Dominguez singled out SPPC, a unit of conglomerate San Miguel Corp. which holds the IPPA contract for the Ilijan power plant, for being its largest debtor, with over P19 billion in supposed unpaid dues.

But no less than SMC president and COO Ramon Ang said PSALM has resorted to bullying and unilaterally deciding on an issue which is still pending in court.

PSALM and SMC have been locked in a legal battle for years now over the amount which PSALM claims SMC owes.

It all started when PSALM terminated the IPPA deal with SPPC for Ilijan in 2015 over alleged non-payment of so-called generation payments under the Ilijan IPPA agreement. Note that the amount disputed by PSALM which is P19 billion is just 6.5 percent of the amount already paid by SPPC to PSALM. It is unthinkable that Ang will put the reputation of his conglomerate at stake for an amount which based on SMC’s standards is small. But then, why pay for something you do not owe?

But SMC says that said non-payment is based on a flawed computation by PSALM.

As a baseload plant, Ilijan’s capacity is, based on its IPPA contract, to be sold to bilateral customers such as Meralco. This is specifically to protect consumers from volatility in WESM prices. However, PSALM insists that SPPC should have “maximized” its revenues.

SMC then filed a case with the Mandaluyong Regional Trial Court for willful breach of contract. The company successfully secured a preliminary injunction preventing PSALM from terminating the agreement, but the court is still hearing the main case. In short, these differences in computation of generation charges will still have to be resolved by the lower court.

PSALM questioned the preliminary injunction with the Court of Appeals and then the Supreme Court but lost.

Apparently, SMC through SPPC had already paid P289.1 billion ($6.19 billion) in various fees as of end April 2019 for Ilijan, contrary to claims that it still owed PSALM P19.75 billion in unpaid dues. Of the amount paid, P222.4 billion is for energy fees and P66.66 billion for capacity fees. By 2022, when SPPC’s contract with PSALM ends, the firm said this will reach a whopping P390.6 billion, consisting of P293 billion in energy fees and 97.60 in capacity fees.

SPPC also said it even reimburses PSALM for fuel and variable operating expenses. Given these, PSALM is in fact net cash positive from its administration agreement with SPPC: As of April 2019, it gained P34.75 billion.

SMC is now asking what PSALM has done with all that money they made out of their administration agreement on Ilijan since 2010 since the public has the right to know and since these funds should have been put to good use.

The amount paid by SMC for capacity fees alone at $2 billion in fact is already enough to pay for the 20-year Ilijan plant. In fact, a brand-new plant with the same capacity could be built for a smaller amount.

And SPPC is just one of many IPPA administrators, many of who are just as big as SMC.

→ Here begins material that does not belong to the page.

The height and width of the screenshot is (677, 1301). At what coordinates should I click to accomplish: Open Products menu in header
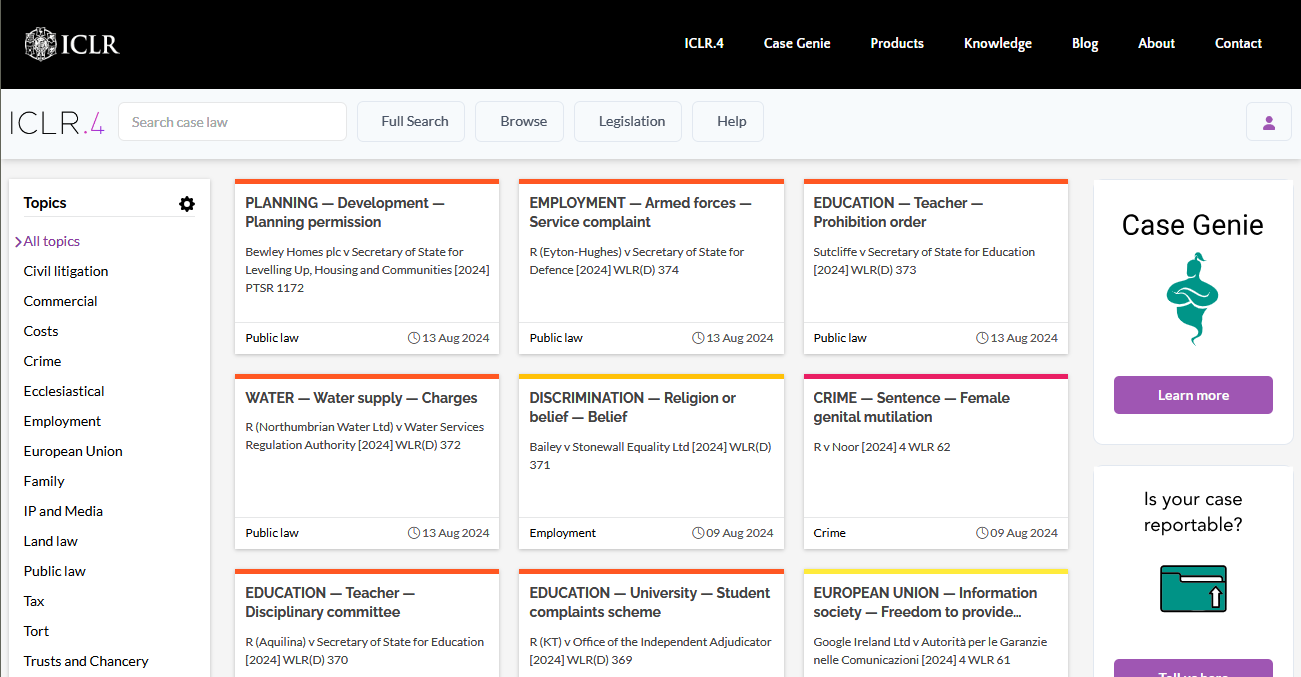point(896,44)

To cut the long story short, the matter of SPPC still owing money to PSALM for underpayment of generation charges is still a matter pending with the courts so there is no legal or even moral justification for PSALM to keep bullying SMC-SPPC into paying just because this GOCC has so much debts to pay.

Is PSALM being mismanaged? Where did all these money paid to PSALM go? That seems to be the more important question that needs to be answered. Recall that there is still this plunder complaint filed by SMC before the Department of Justice against PSALM head Lourdes Alzona and officials of Team Energy Corp. in connection with a contract over the Sual power station which SMC has resulted in losses of P14 billion to the government.